▶ _AIM OF THE EXERCISE_
Every line below that contains "computer" is to be copied.

▶ _DATA FOR THIS TASK_
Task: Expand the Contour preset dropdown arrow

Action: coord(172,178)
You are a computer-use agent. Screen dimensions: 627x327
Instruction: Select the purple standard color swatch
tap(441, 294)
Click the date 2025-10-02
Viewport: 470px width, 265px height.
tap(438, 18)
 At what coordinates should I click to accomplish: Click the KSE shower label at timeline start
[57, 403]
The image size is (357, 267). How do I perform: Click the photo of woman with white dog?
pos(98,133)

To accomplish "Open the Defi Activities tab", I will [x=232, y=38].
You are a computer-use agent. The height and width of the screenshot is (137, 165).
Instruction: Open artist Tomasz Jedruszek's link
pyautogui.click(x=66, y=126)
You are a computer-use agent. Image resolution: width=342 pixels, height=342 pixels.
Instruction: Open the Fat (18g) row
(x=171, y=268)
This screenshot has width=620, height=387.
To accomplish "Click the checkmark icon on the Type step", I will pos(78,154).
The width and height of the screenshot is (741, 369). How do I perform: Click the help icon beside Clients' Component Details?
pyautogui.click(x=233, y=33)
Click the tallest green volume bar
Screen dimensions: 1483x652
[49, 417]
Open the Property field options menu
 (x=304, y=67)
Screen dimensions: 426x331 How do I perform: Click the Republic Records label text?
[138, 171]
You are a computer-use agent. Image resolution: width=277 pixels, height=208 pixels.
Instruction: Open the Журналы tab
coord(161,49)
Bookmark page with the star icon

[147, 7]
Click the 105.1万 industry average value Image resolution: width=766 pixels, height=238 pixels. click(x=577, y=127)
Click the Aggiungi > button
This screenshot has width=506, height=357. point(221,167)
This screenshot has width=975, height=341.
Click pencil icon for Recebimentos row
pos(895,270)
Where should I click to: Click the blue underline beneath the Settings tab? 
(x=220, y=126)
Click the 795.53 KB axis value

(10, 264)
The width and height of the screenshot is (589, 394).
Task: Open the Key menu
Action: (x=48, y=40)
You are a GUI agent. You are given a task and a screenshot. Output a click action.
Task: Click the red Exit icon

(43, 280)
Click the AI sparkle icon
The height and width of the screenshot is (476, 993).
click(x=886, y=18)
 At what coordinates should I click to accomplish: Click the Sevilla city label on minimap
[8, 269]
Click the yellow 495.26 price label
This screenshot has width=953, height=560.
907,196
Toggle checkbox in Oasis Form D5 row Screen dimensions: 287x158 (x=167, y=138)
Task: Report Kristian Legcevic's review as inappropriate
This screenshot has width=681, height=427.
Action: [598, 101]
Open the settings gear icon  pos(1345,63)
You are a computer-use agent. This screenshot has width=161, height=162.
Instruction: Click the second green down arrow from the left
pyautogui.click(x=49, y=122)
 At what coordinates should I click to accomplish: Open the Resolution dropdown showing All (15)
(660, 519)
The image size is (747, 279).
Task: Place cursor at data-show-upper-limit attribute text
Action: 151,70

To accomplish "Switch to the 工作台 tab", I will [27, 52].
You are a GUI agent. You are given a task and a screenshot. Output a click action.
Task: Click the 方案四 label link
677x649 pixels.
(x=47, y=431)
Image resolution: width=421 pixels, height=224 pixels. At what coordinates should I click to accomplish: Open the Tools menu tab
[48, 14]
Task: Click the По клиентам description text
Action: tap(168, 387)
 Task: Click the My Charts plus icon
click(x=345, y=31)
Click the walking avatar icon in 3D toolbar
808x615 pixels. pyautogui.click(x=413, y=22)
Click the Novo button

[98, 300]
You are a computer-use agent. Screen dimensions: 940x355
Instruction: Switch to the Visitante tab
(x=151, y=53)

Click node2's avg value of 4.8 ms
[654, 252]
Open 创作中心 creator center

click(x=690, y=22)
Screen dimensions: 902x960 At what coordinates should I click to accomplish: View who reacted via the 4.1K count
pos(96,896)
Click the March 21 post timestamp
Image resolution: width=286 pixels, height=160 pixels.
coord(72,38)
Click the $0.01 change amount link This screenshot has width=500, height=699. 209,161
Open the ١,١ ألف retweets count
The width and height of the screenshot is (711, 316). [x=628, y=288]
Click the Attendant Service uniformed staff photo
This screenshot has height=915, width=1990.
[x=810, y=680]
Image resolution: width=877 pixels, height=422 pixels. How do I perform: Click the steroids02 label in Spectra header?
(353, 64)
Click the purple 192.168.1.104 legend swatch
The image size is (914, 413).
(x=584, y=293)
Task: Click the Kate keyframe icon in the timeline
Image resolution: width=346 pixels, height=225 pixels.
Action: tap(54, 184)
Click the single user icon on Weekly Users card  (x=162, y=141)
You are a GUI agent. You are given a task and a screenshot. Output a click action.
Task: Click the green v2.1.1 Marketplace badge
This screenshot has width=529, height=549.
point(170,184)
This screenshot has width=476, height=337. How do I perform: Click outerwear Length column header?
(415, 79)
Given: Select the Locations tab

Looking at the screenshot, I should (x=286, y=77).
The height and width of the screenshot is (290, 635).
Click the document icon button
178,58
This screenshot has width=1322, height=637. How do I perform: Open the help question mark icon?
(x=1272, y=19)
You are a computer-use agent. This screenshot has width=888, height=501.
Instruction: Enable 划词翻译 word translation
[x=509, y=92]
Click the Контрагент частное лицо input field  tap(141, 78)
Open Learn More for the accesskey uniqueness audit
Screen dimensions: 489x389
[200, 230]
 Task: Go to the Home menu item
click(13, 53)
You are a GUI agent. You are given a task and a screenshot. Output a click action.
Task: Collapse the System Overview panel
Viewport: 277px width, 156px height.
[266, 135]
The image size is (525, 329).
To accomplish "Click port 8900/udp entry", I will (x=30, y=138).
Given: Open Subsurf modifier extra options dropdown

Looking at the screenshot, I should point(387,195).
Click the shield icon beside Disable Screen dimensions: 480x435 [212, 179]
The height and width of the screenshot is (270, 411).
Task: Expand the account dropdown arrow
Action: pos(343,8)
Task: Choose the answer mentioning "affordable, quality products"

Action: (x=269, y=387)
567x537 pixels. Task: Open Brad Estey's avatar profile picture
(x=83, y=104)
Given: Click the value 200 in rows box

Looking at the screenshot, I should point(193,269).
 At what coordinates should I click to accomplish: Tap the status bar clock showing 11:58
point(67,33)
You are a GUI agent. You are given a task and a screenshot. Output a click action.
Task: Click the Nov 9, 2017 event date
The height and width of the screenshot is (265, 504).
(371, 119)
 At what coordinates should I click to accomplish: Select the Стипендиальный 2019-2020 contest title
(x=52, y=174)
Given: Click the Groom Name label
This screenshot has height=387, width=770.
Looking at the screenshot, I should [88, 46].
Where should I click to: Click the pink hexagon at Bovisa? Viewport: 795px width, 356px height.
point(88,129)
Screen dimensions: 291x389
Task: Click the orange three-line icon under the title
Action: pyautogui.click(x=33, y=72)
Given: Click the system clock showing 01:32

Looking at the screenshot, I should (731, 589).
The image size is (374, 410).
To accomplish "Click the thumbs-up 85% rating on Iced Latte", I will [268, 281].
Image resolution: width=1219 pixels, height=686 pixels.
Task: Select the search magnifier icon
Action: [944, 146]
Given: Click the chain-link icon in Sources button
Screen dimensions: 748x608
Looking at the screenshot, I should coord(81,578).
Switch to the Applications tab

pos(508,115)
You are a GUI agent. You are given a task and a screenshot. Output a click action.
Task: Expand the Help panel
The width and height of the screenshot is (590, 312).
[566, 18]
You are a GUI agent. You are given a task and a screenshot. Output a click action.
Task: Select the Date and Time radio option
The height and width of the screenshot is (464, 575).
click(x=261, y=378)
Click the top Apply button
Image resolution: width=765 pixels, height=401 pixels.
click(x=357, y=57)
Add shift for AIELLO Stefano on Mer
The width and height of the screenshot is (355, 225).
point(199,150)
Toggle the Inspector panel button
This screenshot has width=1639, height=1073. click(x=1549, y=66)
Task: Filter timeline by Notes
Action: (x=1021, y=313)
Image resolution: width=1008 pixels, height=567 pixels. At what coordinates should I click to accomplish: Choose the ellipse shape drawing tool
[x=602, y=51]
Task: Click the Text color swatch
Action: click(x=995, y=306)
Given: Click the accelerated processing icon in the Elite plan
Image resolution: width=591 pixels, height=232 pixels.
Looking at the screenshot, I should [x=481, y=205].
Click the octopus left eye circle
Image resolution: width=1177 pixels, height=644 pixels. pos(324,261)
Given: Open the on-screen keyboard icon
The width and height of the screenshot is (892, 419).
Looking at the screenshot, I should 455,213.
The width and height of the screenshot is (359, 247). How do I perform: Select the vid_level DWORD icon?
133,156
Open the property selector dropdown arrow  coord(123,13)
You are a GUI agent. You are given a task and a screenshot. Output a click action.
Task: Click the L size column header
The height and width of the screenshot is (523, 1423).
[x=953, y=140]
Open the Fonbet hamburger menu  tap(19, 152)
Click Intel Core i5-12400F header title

▶ _RESPONSE TO THIS TASK_
You are a computer-use agent. Screen dimensions: 627x327
You are a computer-use agent. The height and width of the screenshot is (137, 165).
You are a computer-use agent. Image resolution: width=342 pixels, height=342 pixels.
You are a computer-use agent. Image resolution: width=277 pixels, height=208 pixels.
You are a computer-use agent. This screenshot has width=161, height=162.
You are a computer-use agent. Screen dimensions: 940x355
You are a computer-use agent. This screenshot has width=888, height=501.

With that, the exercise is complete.